>>

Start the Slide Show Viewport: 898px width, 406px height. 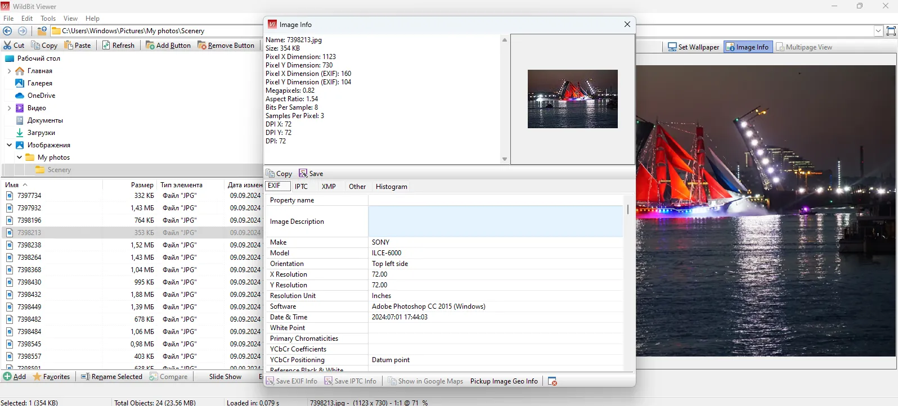pyautogui.click(x=225, y=377)
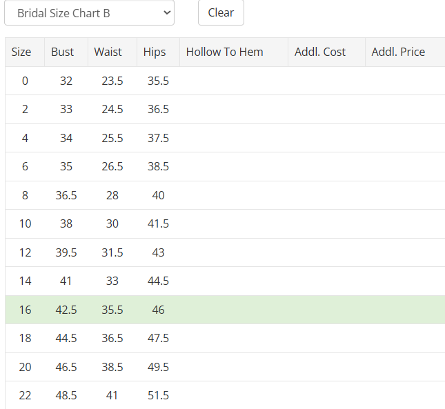Select the size 18 row
The image size is (445, 409).
click(x=225, y=339)
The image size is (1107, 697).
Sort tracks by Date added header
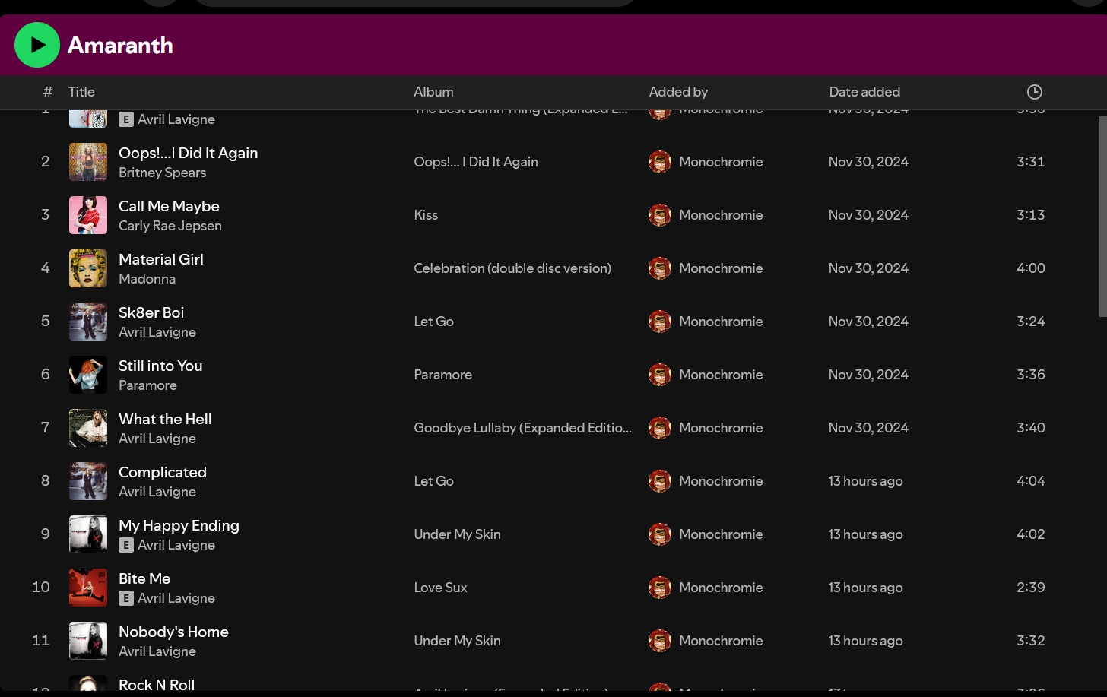point(864,92)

<<

• [Your objective]:
Go to the line with "The image size is (1107, 697)." in the entries above. Reproduce that line and each one after it to the end, exactly and without the pictures.

• [Solved exercise]:
The image size is (1107, 697).
Sort tracks by Date added header
point(864,92)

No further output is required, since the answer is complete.